90-day readmission risk was not found to be significant in either analysis. This may suggest that heightened risk may be most applicable to the immediate perioperative period. More research is necessary in order to definitively discern this. Lastly, increased ASA score was found to contribute to increased 30-day complications and 90-day readmissions on all multivariable models. This is perhaps intuitive as the ASA score is intended to identify those at increased risk for perioperative complication. By this reasoning, it is, however, curious that a similar trend was not noted with regard to Charlson Comorbidity Index.

Our study has several limitations. This is a single-centered, tertiary referral center study, and further studies in larger populations across multiple institutions are needed. We performed a retrospective chart review within our institution’s EMR; therefore, it is possible that patients may have had COVID-19 testing outside of these records; however, we feel this risk is low as our EMR is highly integrated and captures the majority of data in our community. Our study is limited by the evolving nature of the COVID-19 virus and subsequent societal measures to contain it. All patients captured in the cohort were assumed to be infected with the viral strain responsible for the initial wave of the COVID-19 pandemic. Our study was conducted prior to the availability of vaccinations in order to avoid the confounding effects that different vaccines may have on altering the course of COVID-19 infection. Further studies on vaccinated populations will be necessary to examine these effects separate from the unvaccinated.

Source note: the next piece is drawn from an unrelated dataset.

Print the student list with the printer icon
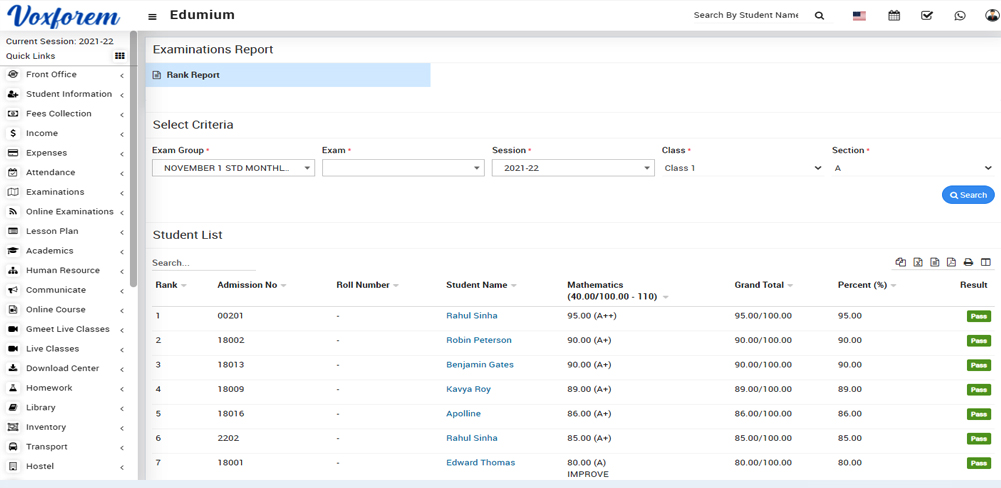 coord(968,262)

In conclusion, our study validates much of the existing literature that patients with previous COVID-19 infections carry a higher perioperative risk profile compared to COVID-naive counterparts in unvaccinated populations. This is evident through an increased 30-day complication rate, which impacts patient care on both an individual and systems-based level. As the pandemic continues to evolve, there is certainly a role for future studies to further investigate how this risk profile may change as widespread innate and vaccination-induced immunity increases and strand virulence continues to change.